Into this tangle of darkness and doubt, a fair-haired young man ~or he was a young man~ has appeared, like a beacon. He is not a young man now, but he was, and a wild one at that. He was the Kurt Cobain of my high school, our very own Drug Store Cowboy; the boy most likely to crash and burn, a boy who had experienced more tragedy and loss in the first decade and a half of his life than most people experience in a lifetime. He was a boy who struck fear and sadness in the hearts of the staff, not because they feared him, but they were afraid for him; as he was hell bent and single-minded on his path to self-destruction. There was literally every reason in the book for him to fail, and no reasonable hope of him living to adulthood.

But live he did. He lived, he grew up, he spent time in the desert. I don't know if he got therapy, art or otherwise, but I do know that he chose transformation, and in doing so chose life.

Twenty years after high school, through a strange and complicated series of events, he and I found ourselves in a local coffee shop, with our kids. The out of control 'bad boy' who used to bring orange juice laced with vodka (given the relative proportions, one might better describe it as vodka laced with orange juice) to school, now cradled his youngest son in his lap, with an tenderness and presence that nearly moved me to tears. While his older son played Yu-gi-oh cards with my son, we caught each other up on the past two decades.

He is happily married; he is in collage, and almost as passionate about his studies as he is about his family. He could have insisted that the rest of the world work around his issues and change to accommodate his wounds, but, if he had, he wouldnt have this amazing life, and he and I wouldn't have been sitting in that coffee shop, sharing insights about school, parenting, and creating one's best life. He has owned, and changed, his “stuff”; and in doing so has found wholeness and happiness in this personal transformation. I believe doing so has saved his life.

If it could happen once, in a life as unlikely as his, it could happen again, and next time I want to be there when it does.

Monday

Giving up the meaningless for Lent

I heard a very interesting piece on NPR recently about the notion of Lent, advocating that -rather than giving up chocolate or the like - that we give up for the inconsequential and meaningless in order to focus on things of real importance.
For a number of reason I find myself applying this notion to my own life,

It is less about "spring cleaning" and more about reflecting on that which I surruound myself with, and reconnecting to those things that truely resonate with me, and those people people who reflect and support my core values. Finding what resonates with me and letting the rest fall away. Because the problem with clutter isnt is not so much that it covers the good stuff, but it interfiers with one's connection to the good stuff, and thus our connection with ourselves.

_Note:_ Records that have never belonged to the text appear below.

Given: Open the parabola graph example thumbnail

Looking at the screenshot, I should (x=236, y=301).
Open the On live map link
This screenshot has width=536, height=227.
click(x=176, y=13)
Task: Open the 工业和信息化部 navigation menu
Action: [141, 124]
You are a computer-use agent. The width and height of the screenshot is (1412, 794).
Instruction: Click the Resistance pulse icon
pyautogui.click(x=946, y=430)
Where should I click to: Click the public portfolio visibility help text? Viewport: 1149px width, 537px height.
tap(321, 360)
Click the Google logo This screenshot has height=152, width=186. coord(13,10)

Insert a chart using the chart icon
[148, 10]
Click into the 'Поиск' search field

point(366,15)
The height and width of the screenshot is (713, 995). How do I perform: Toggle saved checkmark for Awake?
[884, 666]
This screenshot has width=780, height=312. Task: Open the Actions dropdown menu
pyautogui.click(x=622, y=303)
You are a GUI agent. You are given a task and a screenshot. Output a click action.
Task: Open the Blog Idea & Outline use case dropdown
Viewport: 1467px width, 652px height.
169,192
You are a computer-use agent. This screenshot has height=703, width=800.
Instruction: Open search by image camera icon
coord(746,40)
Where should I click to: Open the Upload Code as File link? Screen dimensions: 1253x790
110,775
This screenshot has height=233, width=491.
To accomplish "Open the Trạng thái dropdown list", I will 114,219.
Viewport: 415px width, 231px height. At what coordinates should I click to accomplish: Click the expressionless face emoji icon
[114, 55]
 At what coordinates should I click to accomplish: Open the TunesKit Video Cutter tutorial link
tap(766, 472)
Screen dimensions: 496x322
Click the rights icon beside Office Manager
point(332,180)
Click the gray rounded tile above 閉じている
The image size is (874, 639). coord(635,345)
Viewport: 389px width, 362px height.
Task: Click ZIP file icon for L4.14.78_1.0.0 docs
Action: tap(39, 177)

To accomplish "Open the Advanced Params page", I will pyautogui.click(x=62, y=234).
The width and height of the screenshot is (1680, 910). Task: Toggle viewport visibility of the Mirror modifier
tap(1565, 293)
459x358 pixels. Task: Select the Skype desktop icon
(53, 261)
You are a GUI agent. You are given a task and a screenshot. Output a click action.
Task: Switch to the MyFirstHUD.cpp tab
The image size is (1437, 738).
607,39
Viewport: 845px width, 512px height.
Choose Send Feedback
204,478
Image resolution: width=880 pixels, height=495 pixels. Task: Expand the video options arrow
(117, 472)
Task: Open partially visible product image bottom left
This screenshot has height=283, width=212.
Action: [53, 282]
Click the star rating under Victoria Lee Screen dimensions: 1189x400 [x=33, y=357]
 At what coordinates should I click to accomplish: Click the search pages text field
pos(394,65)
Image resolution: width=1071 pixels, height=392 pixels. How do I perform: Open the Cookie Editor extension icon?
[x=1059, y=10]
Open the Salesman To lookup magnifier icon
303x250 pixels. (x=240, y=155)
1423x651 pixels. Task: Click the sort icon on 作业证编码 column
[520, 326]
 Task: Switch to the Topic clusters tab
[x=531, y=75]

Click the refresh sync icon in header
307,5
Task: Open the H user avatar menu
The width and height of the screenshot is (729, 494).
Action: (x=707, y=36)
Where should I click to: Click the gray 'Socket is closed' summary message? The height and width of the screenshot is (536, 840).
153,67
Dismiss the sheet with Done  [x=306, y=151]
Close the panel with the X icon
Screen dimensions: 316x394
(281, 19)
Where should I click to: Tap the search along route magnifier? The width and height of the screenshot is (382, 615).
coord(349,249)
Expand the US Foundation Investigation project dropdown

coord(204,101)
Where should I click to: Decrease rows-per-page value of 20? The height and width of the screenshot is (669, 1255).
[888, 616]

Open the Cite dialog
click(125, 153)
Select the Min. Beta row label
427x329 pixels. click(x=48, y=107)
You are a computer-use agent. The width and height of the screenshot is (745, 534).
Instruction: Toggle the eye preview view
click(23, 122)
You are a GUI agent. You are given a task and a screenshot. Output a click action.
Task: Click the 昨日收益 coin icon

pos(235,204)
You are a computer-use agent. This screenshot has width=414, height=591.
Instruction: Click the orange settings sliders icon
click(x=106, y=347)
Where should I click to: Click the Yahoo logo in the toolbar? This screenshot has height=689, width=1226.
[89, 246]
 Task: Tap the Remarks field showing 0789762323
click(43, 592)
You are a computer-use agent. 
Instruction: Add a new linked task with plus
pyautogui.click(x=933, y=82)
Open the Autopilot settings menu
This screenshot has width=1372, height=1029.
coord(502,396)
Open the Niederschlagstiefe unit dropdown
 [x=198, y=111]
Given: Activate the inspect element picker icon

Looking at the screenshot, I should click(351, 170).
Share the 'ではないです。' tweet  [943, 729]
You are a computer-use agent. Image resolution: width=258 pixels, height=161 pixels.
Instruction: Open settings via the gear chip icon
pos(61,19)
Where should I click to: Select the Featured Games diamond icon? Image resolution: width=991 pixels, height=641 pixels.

I have been looking into several Co-Housing opportunities, a couple of which would offer far less personal space than I currently have. Although the one that would reduce The Boy and I to sharing one room is doubtless impractical, in looking at the space I am using, and how I am using it, I see that I could do with far less space and stuff. Like so many Americans, I am a bit of a pack-rat, and much of the stuff filling my current space is not truely meaningful to me. I am becoming aware of the extent to which clutter (whether pysical, mental, psychological or metiphorical) impeds our ability to enjoy the precious things we have, and blocks the arrival of truely meaningful things (be they material objects, people or ideas). The treasures get burried, and new things we might treasure have no place to land, literally or figuritivly.

Not sure I will ever qualify as a minimalist, and that may not be te point, but I believe there is value in weeding out the superfulous and unnessisary, and tending the roots of what really matters.